## TO BE DONE
(A) In the CNC machine discussion, roughly how much do the anodized blue variants cost?
(B) Write out the part of the CNC machine discussion between "46 thoughts on" and "years old hardware.", inclusive.

Those videos are embedded below, and while the machine isn’t quite restored yet, progress is promising. We’ve seen easy and effective upgrades for such CNC machines before, but if you happen to be in more of a repair and restore situation, give [joekutz]’s work a look because it might just save you some time and frustration.


46 thoughts on “Impulse Buying A 3040 CNC Machine, What Could Go Wrong?

    1. 3020, 3040 and 6040 CNC mills are the same design. And there are many brands made in one OEM factory…

      GRBL is nice, I had it with 3018 mill, which was made of aluminum extrusions. The only issue was PC side software, bCNC. It convinced me that one should never use Python for anything serious or advanced. Just compare it with Mach3, which is much more advanced but can run on 25 years old hardware.

      1. You should probably ask for a refund on bCNC if you don’t like it. Personally I think it’s great, and an excellent match for grbl.

        Mach3 on the other hand is an entirely different beast. Either you are being disingenuous, comparing it with grbl, or you don’t know what you are talking about. The reason it runs on 25 year old hardware is because it needs the antiquated obsolete LPT port to work. And you have to pay for it.

        By all means compare like with like, but don’t try to compare two things that are quite different.

      2. No! they are definitely not all the same design. Every Chinese chopshop throws together some parts to bake their own variant. And though the cheapest variants often resemble each other, there are also a bunch of quite different and better designs.

        And often you sort of get what you pay for. For example there are anodized blue variants, which cost around EUR1200 and these have much better square linear rails, although they are still a clear compromise on quality to keep the price down. For example they use only one bearing block for each rails, and even among these blue versions I see differences in the way they are built on the photographs.

        1. Fully Agreed! Mine is definitely on the low end of that spectrum: Too thin round shafts (deflection measurements in video no. 4 :) ) instead of linear square rails, nylon nuts instead of ball screws, under-designed metal frame. And a spindle of unknown power.

  1. One would think after this much work, you’d just go splurge the extra money on a better CNC.

    But one good thing about these videos – besides the excellent repair knowledge – is now I don’t have to buy a 3040 to know they’re crap.

      1. I know the sellers call it engraver, I guess to reduce expectations of buyers. The construction is indeed not made to cut let’s say aluminium (I will try later, regardless), but cutting wood, plastic and FR4 etc. will work fine.

    1. As someone else said there are lots of manufacturers. I have a 11 year old one and its brilliant. Some have basic leadscrews like this one, mine has ballscrews etc. I have a few different cnc machines and my 3020 is very reliable.

  2. I have 3020 with USB controller board. I managed to burn out the 300W spindle motor. Then I replaced all the wiring with thicker one with shielding. I have to repair wiring again, because my kids, Ada and Tavi, managed to break it…

    One of the mods I did was a probe connector for my (failed) attempts to autolevel for PCB cutting. I gave up on that pretty early and now I order my boards from China. Still, metal engraving would be fun…

    1. “I managed to burn out the 300W spindle motor. ” – I actually saw comments like that a lot reading around. I am not trusting my motor very far. It is less than 300W (may be 150?) and I wonder anyway how well it performs. You can find out in (uuh..) a year in video 20ish :)

## RECORD EXCERPTS
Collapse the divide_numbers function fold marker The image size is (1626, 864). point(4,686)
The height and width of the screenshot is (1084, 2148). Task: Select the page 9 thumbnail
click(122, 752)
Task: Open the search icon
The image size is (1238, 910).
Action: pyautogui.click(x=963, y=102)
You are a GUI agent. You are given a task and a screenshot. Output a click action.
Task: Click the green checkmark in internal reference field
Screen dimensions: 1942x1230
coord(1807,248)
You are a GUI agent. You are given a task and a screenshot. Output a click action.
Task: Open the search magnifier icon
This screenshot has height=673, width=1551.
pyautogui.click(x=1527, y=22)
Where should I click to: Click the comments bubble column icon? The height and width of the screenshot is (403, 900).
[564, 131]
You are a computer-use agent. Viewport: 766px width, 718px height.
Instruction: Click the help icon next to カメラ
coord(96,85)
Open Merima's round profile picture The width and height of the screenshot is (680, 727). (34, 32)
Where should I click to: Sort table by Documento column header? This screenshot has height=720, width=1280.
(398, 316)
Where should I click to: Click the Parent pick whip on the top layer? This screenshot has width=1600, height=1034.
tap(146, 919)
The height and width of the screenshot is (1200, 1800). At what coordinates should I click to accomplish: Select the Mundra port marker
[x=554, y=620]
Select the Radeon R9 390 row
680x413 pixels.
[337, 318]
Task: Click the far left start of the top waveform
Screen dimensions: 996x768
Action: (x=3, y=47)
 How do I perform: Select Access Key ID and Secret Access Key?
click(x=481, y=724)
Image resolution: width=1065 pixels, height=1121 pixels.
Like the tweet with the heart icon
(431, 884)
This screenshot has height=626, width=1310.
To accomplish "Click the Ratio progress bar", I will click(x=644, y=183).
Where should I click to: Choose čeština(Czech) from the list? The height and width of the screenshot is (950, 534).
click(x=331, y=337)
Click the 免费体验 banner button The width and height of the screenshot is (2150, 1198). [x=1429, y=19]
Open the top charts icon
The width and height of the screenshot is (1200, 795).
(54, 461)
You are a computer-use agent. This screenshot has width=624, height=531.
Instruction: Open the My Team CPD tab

## SET OF ANSWERS
(A) Around EUR1200.

(B)
46 thoughts on “Impulse Buying A 3040 CNC Machine, What Could Go Wrong?

    1. 3020, 3040 and 6040 CNC mills are the same design. And there are many brands made in one OEM factory…

      GRBL is nice, I had it with 3018 mill, which was made of aluminum extrusions. The only issue was PC side software, bCNC. It convinced me that one should never use Python for anything serious or advanced. Just compare it with Mach3, which is much more advanced but can run on 25 years old hardware.